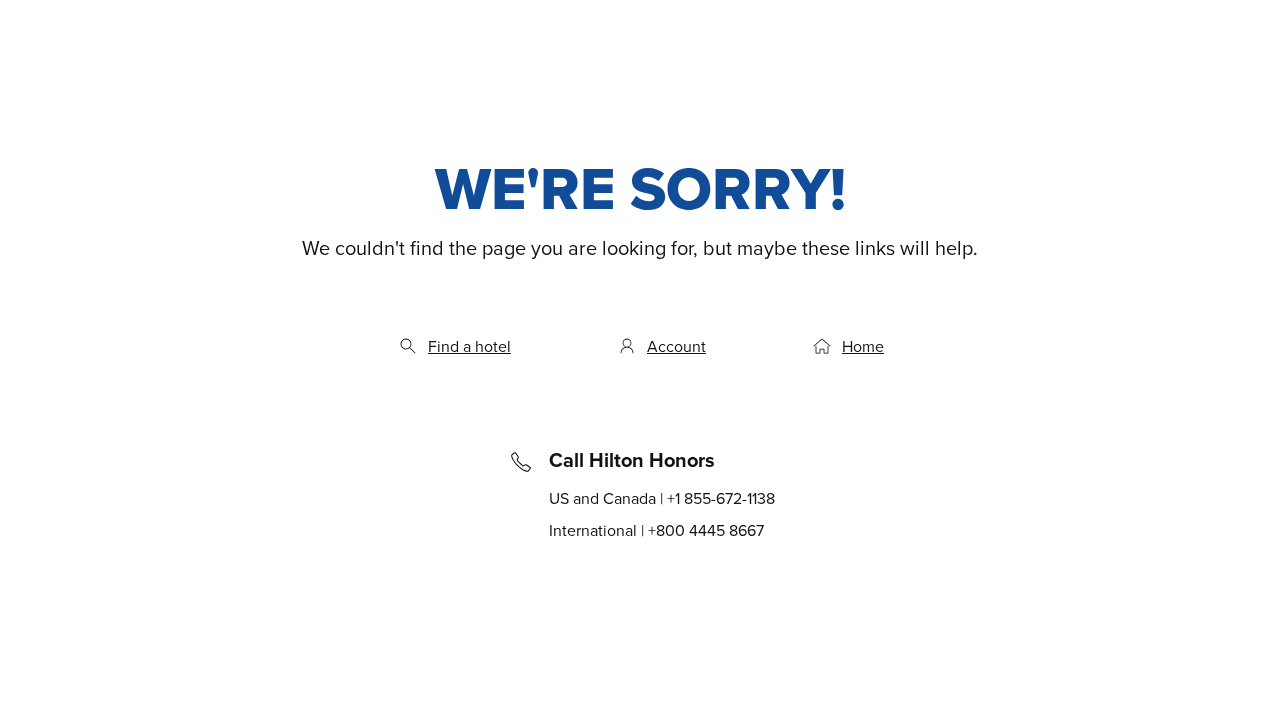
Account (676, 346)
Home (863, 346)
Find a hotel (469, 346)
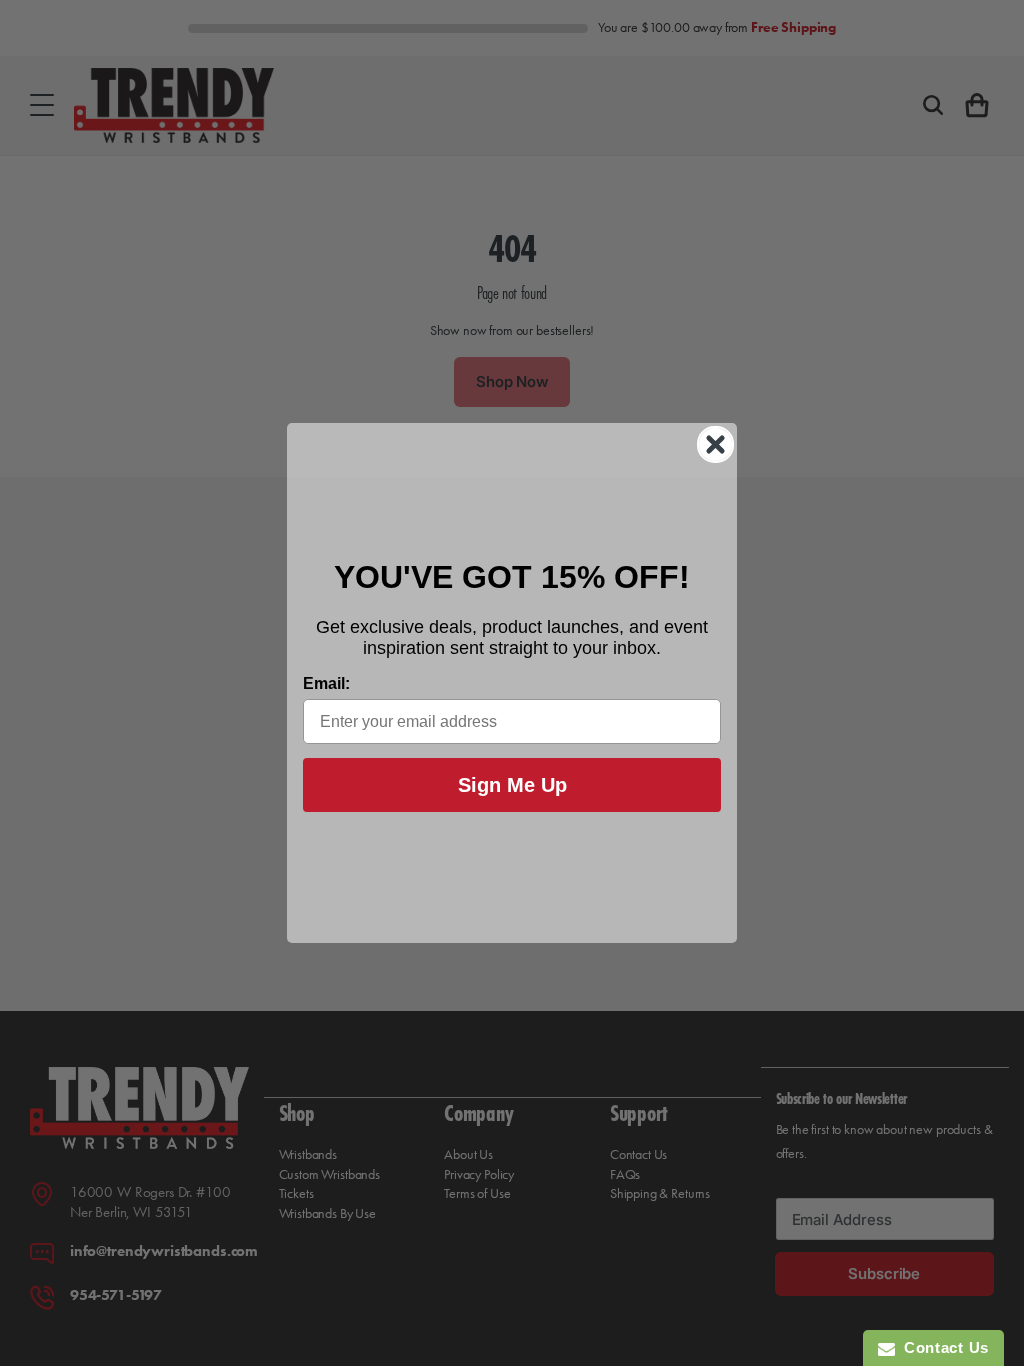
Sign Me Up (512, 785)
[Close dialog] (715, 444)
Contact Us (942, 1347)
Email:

_HOW TO COMPLETE THIS TASK_
The copy you write out must match the entries word for word, minus their pictures.

_RESULT OF THIS TASK_
Account (676, 346)
Home (863, 346)
Find a hotel (469, 346)
Sign Me Up (512, 785)
[Close dialog] (715, 444)
Contact Us (942, 1347)
Email:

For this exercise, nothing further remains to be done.